Technomic MenuMonitor finds that a wider mix of cheese options are being offered on pizzas than ever before, with varieties such as Parmesan, fontina, provolone, cheddar, goat cheese and feta rising in popularity. And according to the Wisconsin Milk Marketing Board, blending other cheeses with mozzarella has been common practice for decades. As pizza cheese blends continue to gain fans, the ratio of mozzarella to other cheese varieties has begun to change, and other cheeses are taking a larger share of the pie.

Consider pairing cheeses like mozzarella with feta, or cheddar with mozzarella and provolone, or Monterey Jack with mild cheddar, suggests the Wisconsin Milk Marketing Board. While traditional mozzarella provides the stretch and melting qualities that many consumers look for, blending multiple cheeses on one pie can provide menu intrigue and differentiation.

Also popular are pizzas prepared with no sauce, commonly referred to as white cheese pizza, says the Wisconsin Milk Marketing Board. And because cheeses used on white cheese pizzas don’t have to blend with tomato sauce, there is an opportunity to experiment with an array of cheese blends. The Wisconsin Milk Marketing Board suggests that blends for white cheese pizzas feature a combination of soft cheeses for a smooth melt that covers the crust and other ingredients, and firm cheeses that provide body and full flavor.

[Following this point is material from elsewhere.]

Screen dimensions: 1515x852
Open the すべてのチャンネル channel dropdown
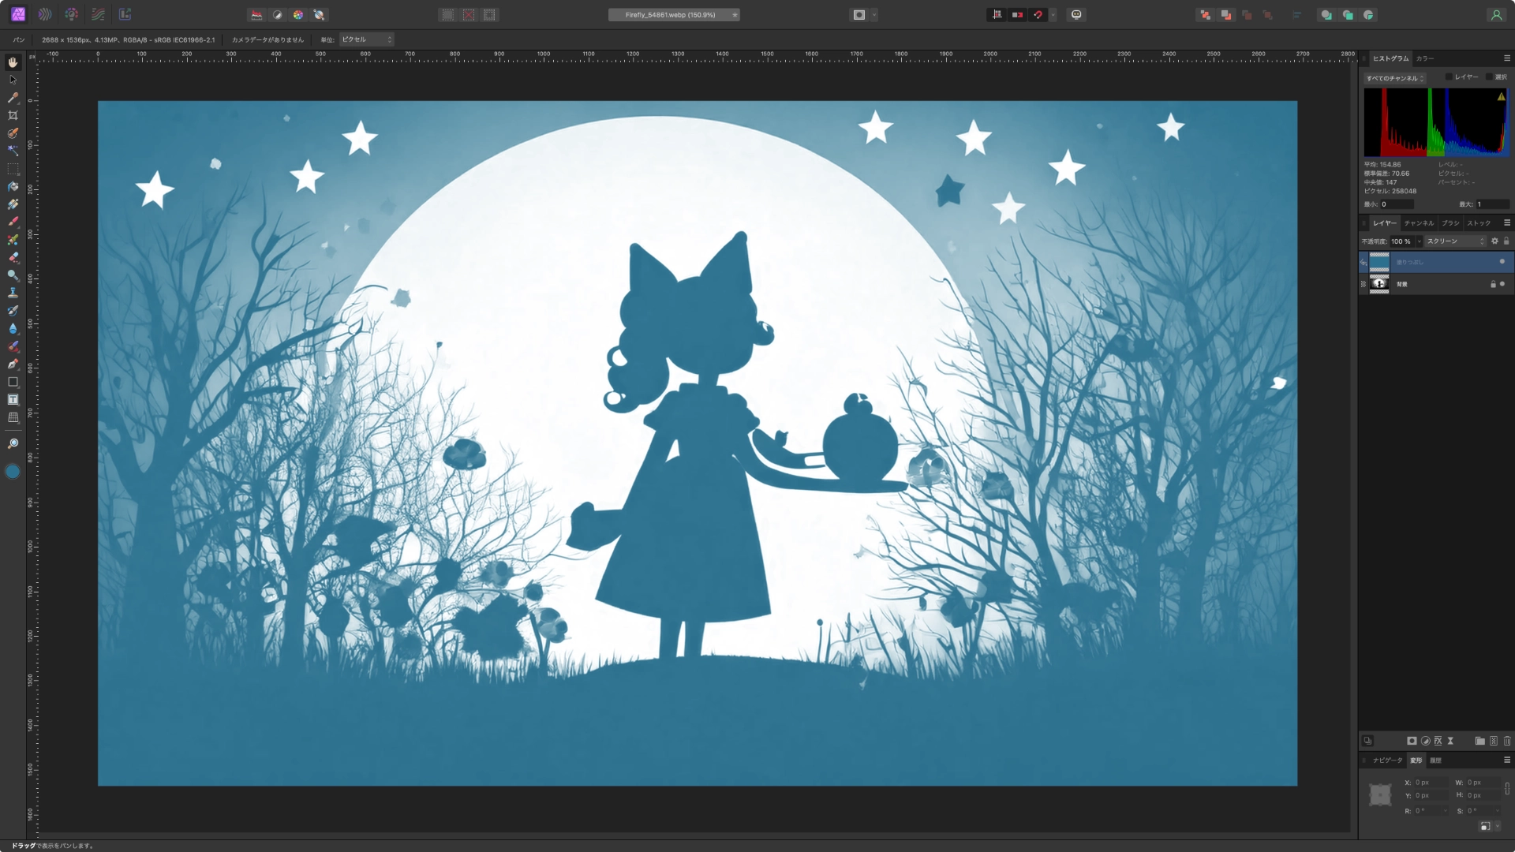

More unique pizza toppings are appearing on menus as well, such as arugula, potatoes and prosciutto, but the most popular toppings are still the classics. Mintel’s research finds that pepperoni (65%), sausage (54%) and mushroom (51%) continue to be the three most chosen toppings in the U.S., followed by extra cheese (45%), onion (39%) and green pepper (37%).

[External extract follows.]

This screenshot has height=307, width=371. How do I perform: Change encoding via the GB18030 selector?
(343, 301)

Although more unique pizza toppings and pairings are available, preferences vary greatly depending on gender, age and geographic region.

Gender
Men are more likely than women to order bacon (38% men, 24% women), sausage (60% men, 48% women), pepperoni (71% men, 60% women), and ham pizzas (34% men, 25% women). But women prefer vegetable options just slightly more than men, such as olives (36% women, 33% men), onion (40% women, 38% men) and green pepper (38% women, 36% men).

Age
Consumers aged 18 to 24 prefer bacon (40% of this age group, 31% average); extra cheese (54%, 45%); ham (36%, 29%); and pineapple (26%, 21%). But consumers aged 65+ are less likely to order mushrooms (58% of 65+, 51% on average) and those aged 55 to 64 show a strong preference for onions (47% compared to 39% on average).

Region
Northeast consumers may be more open to innovative new combinations than other regions, with 7% saying they don’t order the usual toppings versus 3% on average. Consumers from the Midwest are more likely to select mushroom (58% Midwest, 51% on average), onion (44% Midwest, 39% on average) and green pepper (41% Midwest, 37% on average) than any other region, making the supreme pizza combination very popular.

Consumers in the South are more likely to order extra cheese (54% versus 45% on average), bacon (34% versus 31%), and ham (35% versus 29%), and consumers located in the West show a greater interest in olives (47% versus 34%) and pineapple (27% versus 21%).